__Reading passage__:
>>>>
We live in what's called an open society, which of course means they open our emails, open our phone records, and open our medical records.
There are reports that female terrorists are being fitted with exploding breast implants. How many guys are going to use this as an excuse? "Honey, I'm not looking at her breasts. I'm working for Homeland Security."
Kevin Hart is on the program today. He has a new concert film called "Let Me Explain." President Obama's new slogan is also "Let Me Explain."
In a recent interview, 68-year-old Mick Jagger revealed his secret to looking young. Do you know what it is? Stand next to Keith Richards.
Due to the government spy scandal, sales of the classic George Orwell book "1984" have skyrocketed. So the fallout is worse than we thought. It's making Americans read.
Hispanic Senator Ted Cruz, who is fighting the immigration bill, described himself as Obama-phobic. You know you have Obama phobia if you'll deport immigrants even though your last name is Cruz.
It's come out that the summer interns at Google make about $6,000 per month. The news was reported to me by the interns at this show.
Conservative commentator Glenn Beck is suffering from paralyzed vocal cords that have made him unable to speak. But not to worry — doctors are working around the clock to make sure this condition continues.
<<<<
__Task description__: In the jokes, which book's sales soared because of the government spy scandal? None of this data is needed.

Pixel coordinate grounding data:
>>>>
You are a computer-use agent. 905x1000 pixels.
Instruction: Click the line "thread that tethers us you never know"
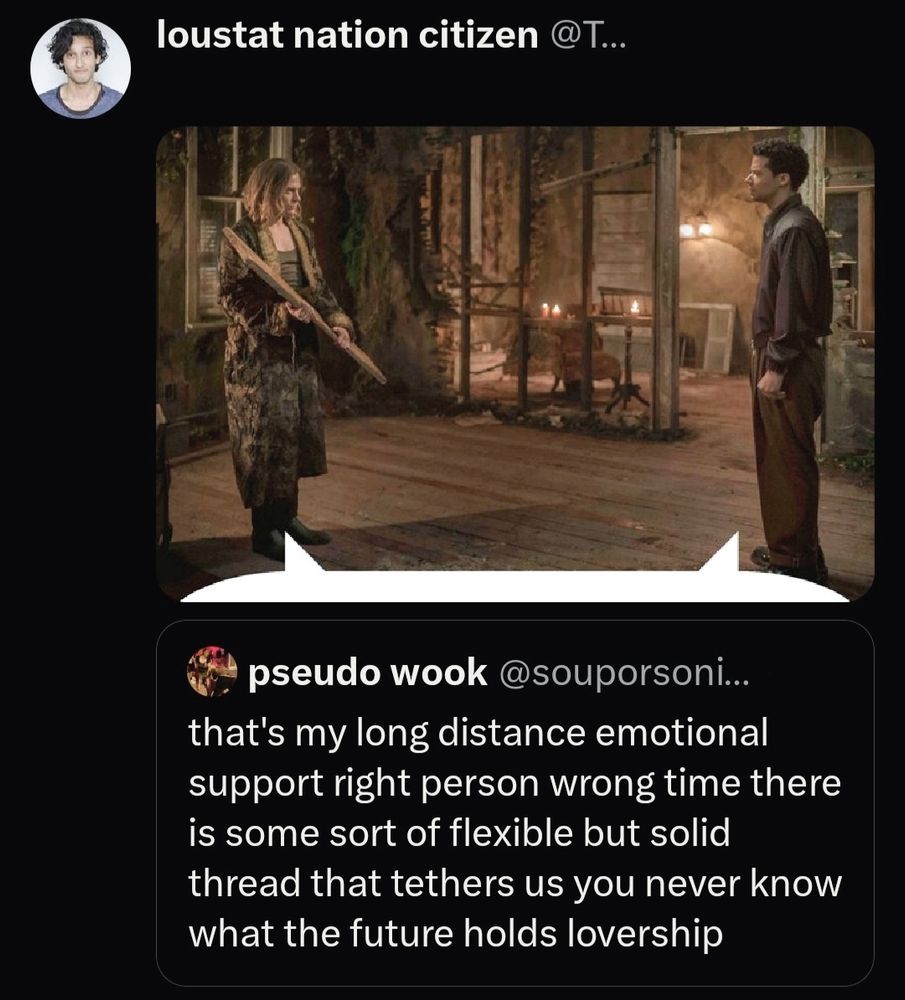pyautogui.click(x=515, y=883)
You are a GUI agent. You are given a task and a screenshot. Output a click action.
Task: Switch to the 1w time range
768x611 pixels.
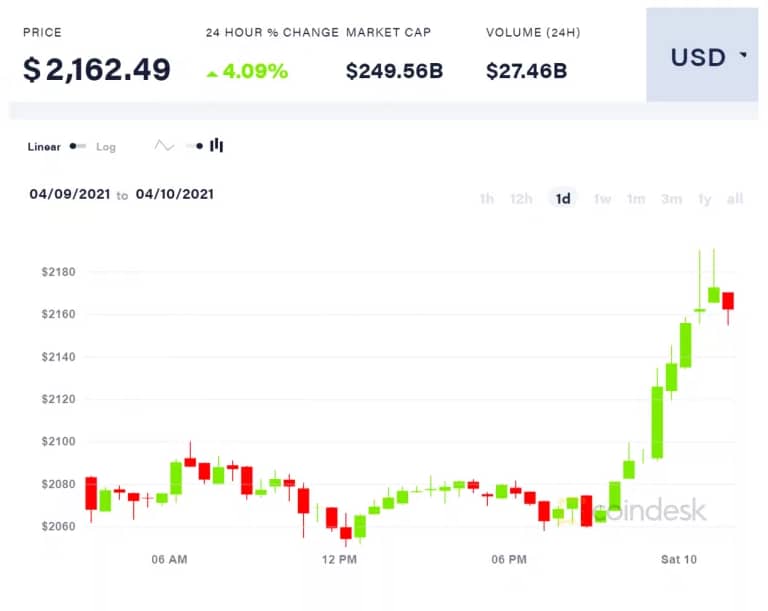pos(602,199)
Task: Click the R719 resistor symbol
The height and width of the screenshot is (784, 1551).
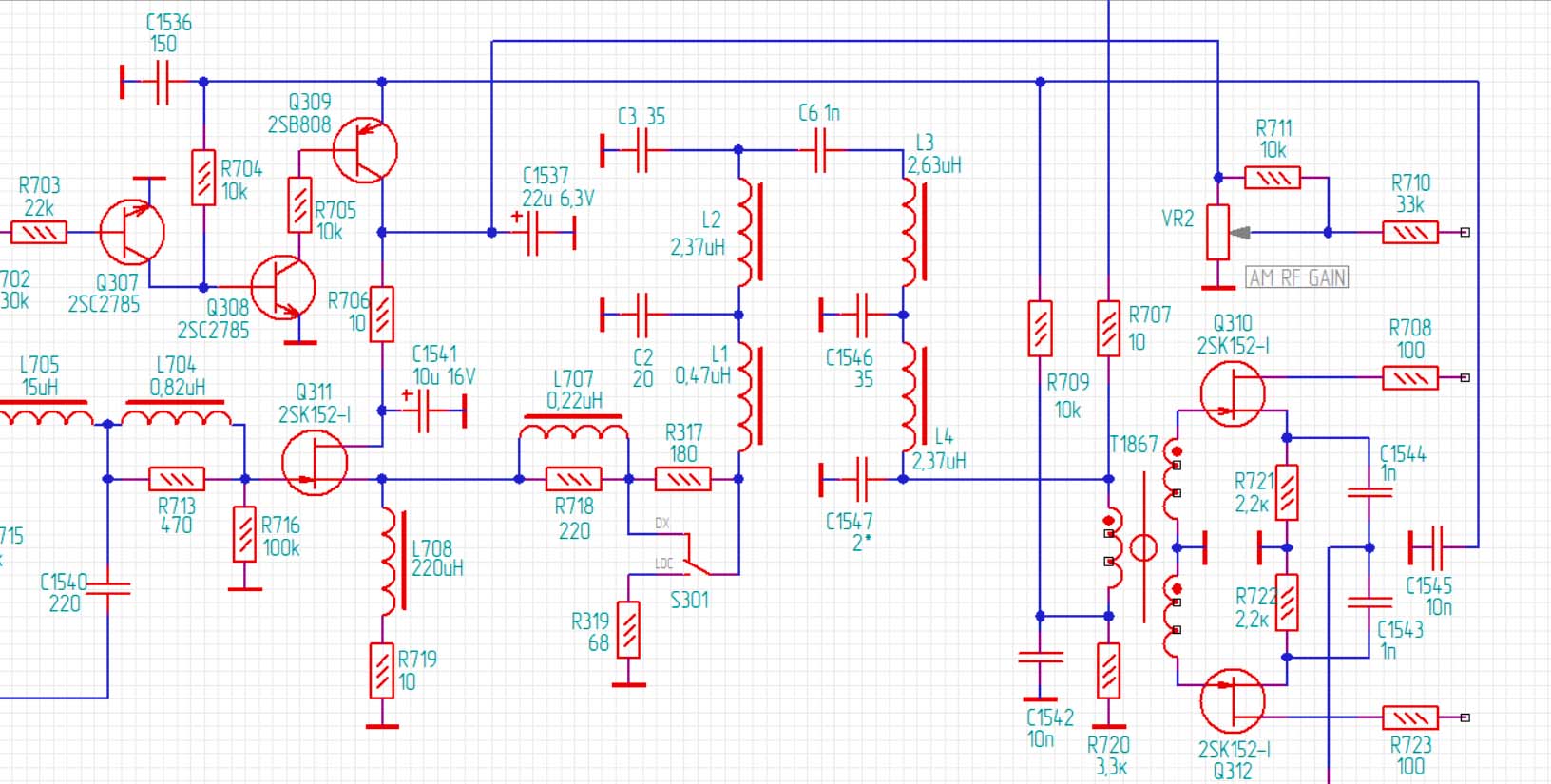Action: [382, 670]
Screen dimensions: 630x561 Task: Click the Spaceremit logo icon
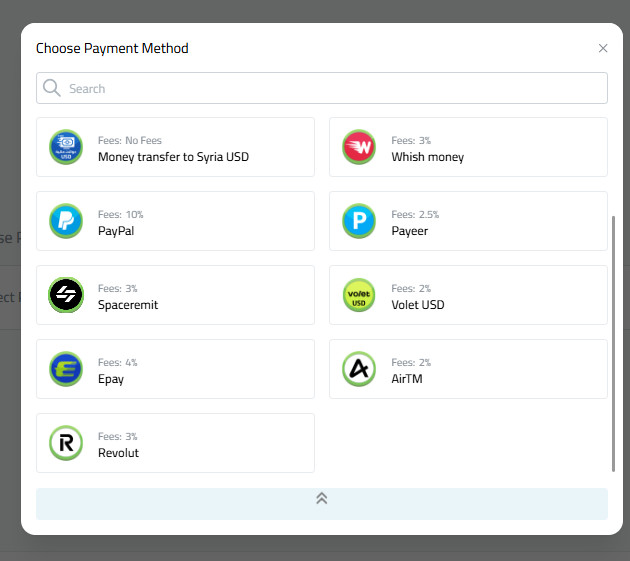coord(66,295)
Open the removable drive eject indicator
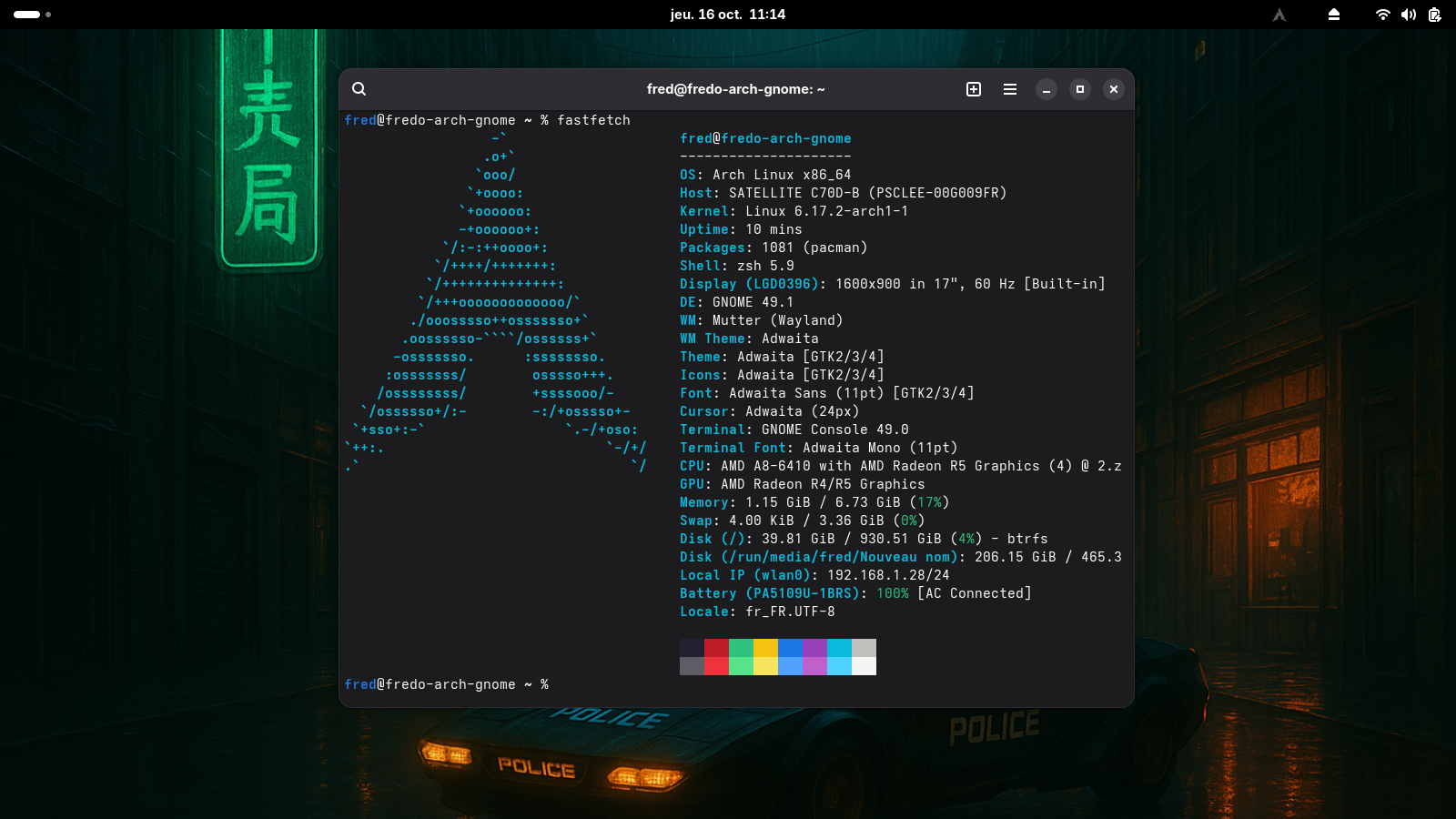 click(1334, 15)
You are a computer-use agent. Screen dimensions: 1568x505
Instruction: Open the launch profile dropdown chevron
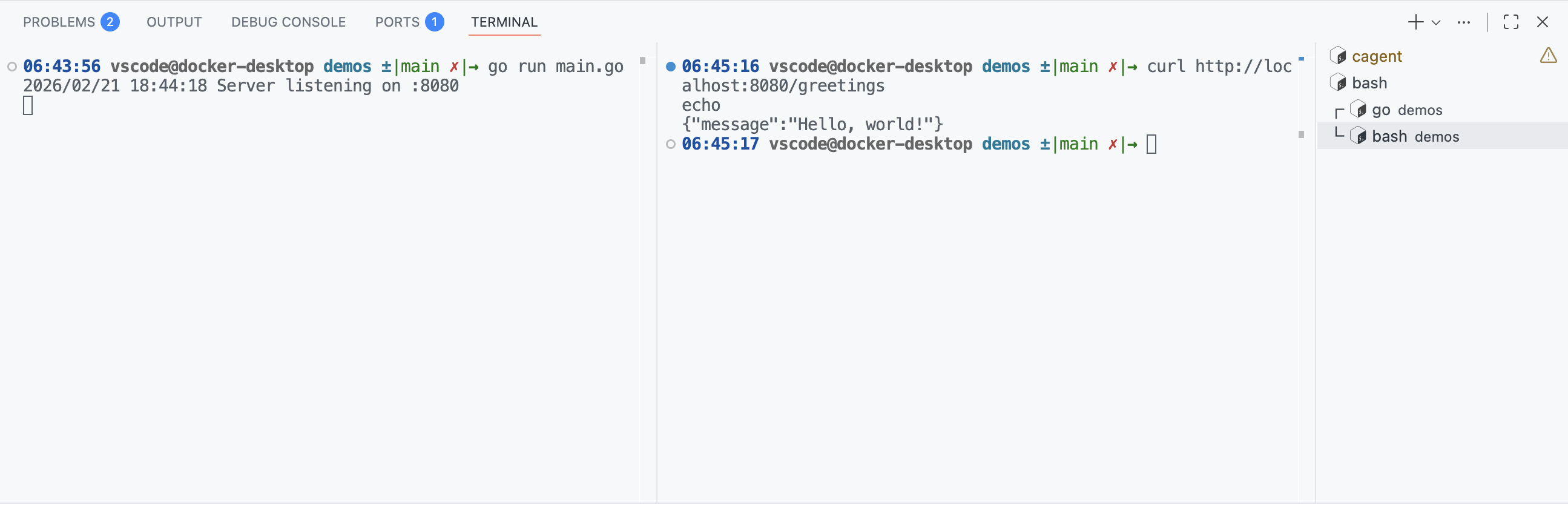tap(1436, 22)
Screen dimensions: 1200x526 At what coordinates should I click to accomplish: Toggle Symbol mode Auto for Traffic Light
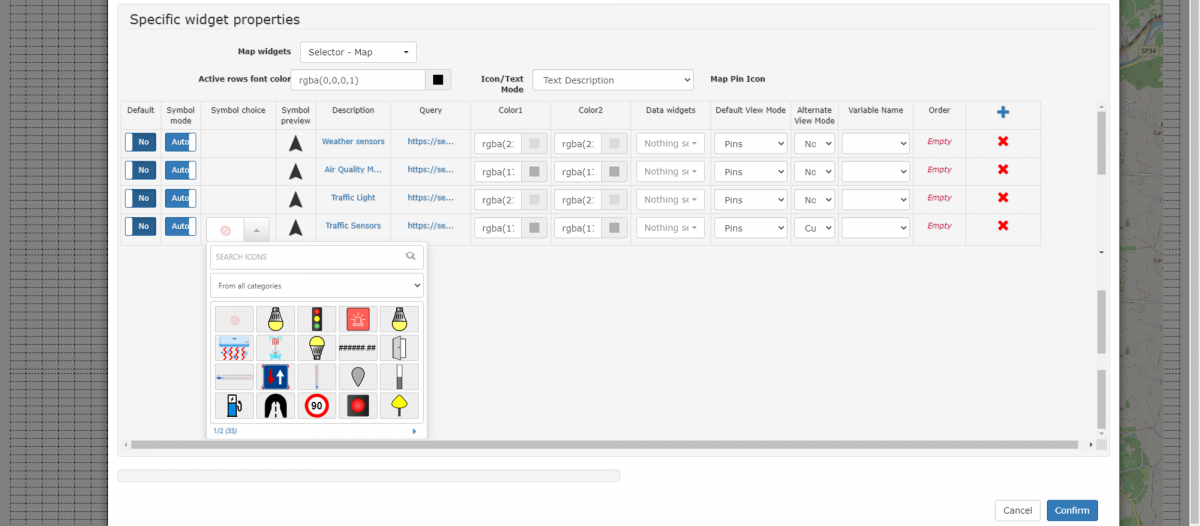point(180,198)
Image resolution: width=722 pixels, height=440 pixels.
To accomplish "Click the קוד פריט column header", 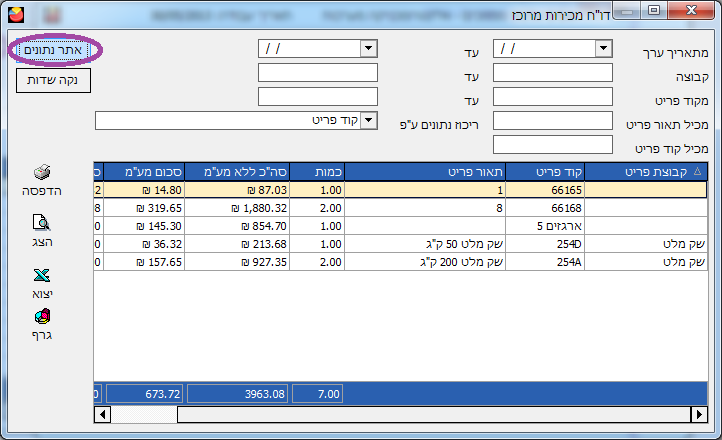I will coord(545,172).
<<<<
__Written solution__: George Orwell's "1984."